======== Given data

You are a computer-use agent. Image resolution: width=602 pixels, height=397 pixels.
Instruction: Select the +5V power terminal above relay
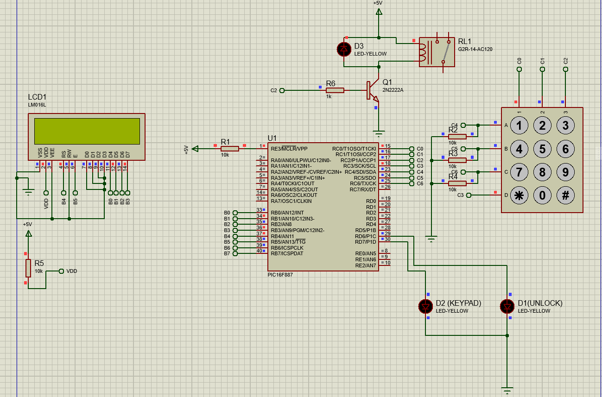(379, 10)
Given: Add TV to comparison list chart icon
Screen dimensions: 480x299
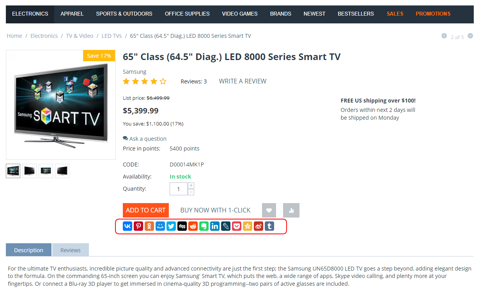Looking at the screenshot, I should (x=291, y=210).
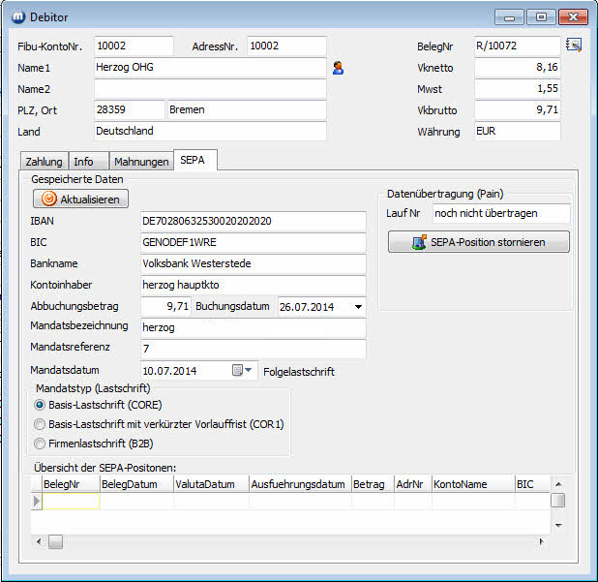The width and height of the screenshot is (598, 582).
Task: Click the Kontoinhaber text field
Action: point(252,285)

================

## What is required
Every entry should be repeated verbatim, with the pictures left out.

## Solved problem
You are a computer-use agent. Image resolution: width=602 pixels, height=397 pixels.
Instruction: Select the +5V power terminal above relay
(379, 10)
Given: Add TV to comparison list chart icon
Screen dimensions: 480x299
Looking at the screenshot, I should (x=291, y=210).
The width and height of the screenshot is (598, 582).
Task: Click the Kontoinhaber text field
Action: point(252,285)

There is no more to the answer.